Am Samstag findet dort der Ordenstag der Diözese Rottenburg-Stuttgart zusammen mit Bischof Gebhard Fürst statt; das Treffen wird nur alle drei bis fünf Jahre organisiert. 500 Ordensfrauen und –männer kommen in die Stadt am Neckar, die im Mittelalter ein reiches Klosterleben hatte.

Sechs Bettelordensklöster und elf Pfleghöfe gab es in Esslingen im Spätmittelalter bis zu der in Esslingen 1531 eingeführten Reformation - so viele wie in keiner anderen süddeutschen Stadt vergleichbarer Größe zu jener Zeit. Noch bis 31. Januar wird dort eine Ausstellung „Zwischen Himmel und Erde – Klöster und Pfleghöfe in Esslingen“ gezeigt. In der Diözese Rottenburg-Stuttgart sind heute 50 vor allem weibliche Ordensgemeinschaften mit insgesamt rund 2.000 Mitgliedern vertreten. Sie engagieren sich unter anderem für Notleidende, in der Kranken- und Altenpflege, in Seelsorge und Bildung.
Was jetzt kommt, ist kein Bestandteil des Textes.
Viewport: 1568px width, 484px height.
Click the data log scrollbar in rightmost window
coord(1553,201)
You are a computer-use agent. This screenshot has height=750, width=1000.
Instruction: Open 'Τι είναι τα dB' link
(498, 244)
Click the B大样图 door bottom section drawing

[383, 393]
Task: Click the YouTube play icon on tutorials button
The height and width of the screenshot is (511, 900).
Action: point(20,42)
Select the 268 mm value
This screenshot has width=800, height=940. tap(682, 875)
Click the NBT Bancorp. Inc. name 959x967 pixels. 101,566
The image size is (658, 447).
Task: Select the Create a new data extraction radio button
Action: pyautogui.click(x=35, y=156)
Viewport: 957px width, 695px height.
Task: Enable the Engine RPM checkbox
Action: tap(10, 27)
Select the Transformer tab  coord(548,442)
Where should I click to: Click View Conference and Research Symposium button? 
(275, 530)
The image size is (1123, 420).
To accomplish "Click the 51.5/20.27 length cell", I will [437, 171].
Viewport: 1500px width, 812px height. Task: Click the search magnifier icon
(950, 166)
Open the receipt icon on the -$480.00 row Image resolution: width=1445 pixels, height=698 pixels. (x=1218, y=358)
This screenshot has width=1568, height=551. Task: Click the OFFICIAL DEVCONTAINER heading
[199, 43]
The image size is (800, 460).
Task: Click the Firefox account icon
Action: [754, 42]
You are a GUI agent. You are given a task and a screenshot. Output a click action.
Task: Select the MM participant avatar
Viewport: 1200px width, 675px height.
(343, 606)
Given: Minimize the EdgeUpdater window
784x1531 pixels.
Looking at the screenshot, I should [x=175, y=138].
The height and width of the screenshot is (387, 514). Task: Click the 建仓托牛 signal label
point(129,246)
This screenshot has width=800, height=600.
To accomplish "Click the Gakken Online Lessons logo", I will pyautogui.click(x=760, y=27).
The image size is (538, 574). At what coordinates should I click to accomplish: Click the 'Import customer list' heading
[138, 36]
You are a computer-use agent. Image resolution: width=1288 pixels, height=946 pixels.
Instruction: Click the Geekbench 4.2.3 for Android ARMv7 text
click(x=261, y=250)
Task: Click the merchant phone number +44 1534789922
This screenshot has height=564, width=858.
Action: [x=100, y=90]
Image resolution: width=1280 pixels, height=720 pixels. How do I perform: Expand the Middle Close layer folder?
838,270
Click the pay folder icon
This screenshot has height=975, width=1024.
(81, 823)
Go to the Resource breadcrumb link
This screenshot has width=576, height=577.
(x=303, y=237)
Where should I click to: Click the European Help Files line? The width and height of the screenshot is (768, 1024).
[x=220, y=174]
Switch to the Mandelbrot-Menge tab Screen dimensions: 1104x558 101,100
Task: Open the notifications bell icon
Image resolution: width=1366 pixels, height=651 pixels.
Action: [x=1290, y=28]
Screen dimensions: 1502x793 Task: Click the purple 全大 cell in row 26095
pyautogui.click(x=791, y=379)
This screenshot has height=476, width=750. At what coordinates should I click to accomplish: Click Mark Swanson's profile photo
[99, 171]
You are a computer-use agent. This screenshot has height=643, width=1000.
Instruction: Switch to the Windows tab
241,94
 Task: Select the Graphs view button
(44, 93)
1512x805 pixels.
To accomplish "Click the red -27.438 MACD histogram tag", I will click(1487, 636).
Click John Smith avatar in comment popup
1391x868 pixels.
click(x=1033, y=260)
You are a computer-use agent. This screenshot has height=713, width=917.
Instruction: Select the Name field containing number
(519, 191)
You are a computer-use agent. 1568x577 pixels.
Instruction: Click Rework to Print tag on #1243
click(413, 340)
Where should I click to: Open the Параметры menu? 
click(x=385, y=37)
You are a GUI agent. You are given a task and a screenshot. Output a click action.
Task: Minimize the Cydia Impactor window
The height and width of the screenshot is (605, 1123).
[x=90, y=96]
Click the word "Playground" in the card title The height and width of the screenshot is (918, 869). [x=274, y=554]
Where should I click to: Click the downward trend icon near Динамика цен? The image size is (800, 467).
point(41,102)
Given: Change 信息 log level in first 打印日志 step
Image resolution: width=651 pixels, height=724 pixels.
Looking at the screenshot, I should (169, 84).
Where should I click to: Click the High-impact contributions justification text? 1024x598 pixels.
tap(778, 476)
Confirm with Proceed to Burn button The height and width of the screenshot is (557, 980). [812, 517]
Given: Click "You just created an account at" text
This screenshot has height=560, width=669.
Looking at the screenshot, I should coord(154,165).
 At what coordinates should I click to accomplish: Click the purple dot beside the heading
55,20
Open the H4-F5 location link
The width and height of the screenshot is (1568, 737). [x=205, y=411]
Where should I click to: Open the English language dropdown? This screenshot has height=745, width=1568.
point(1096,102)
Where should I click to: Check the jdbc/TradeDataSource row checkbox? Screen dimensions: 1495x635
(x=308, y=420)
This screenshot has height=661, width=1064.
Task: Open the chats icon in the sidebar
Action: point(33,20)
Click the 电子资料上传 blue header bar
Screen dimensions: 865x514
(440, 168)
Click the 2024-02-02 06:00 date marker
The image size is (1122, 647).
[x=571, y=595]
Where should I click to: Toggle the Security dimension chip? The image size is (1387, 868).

Beim Treffen im Esslinger Neckarforum spricht am Vormittag nach einer Begrüßung durch Bischof Fürst Esslingens Oberbürgermeister Dr. Jürgen Zieger ein Grußwort; der Leiter des Stadtarchivs, Dr. Joachim Halbekann, hält danach einen Vortrag „Heller als Sonne und Mond – Die Esslinger Klöster und Pfleghöfe im 13. und 14. Jahrhundert“. Am Nachmittag steht unter anderem ein Rundgang durch die Stadt, Kirchen und die Ausstellung „Zwischen Himmel und Erde“ auf dem Programm. Den Abschluss bildet um 15.30 Uhr ein Pontifikalgottesdienst mit Bischof Fürst und Weihbischof Thomas Maria Renz im Münster St. Paul.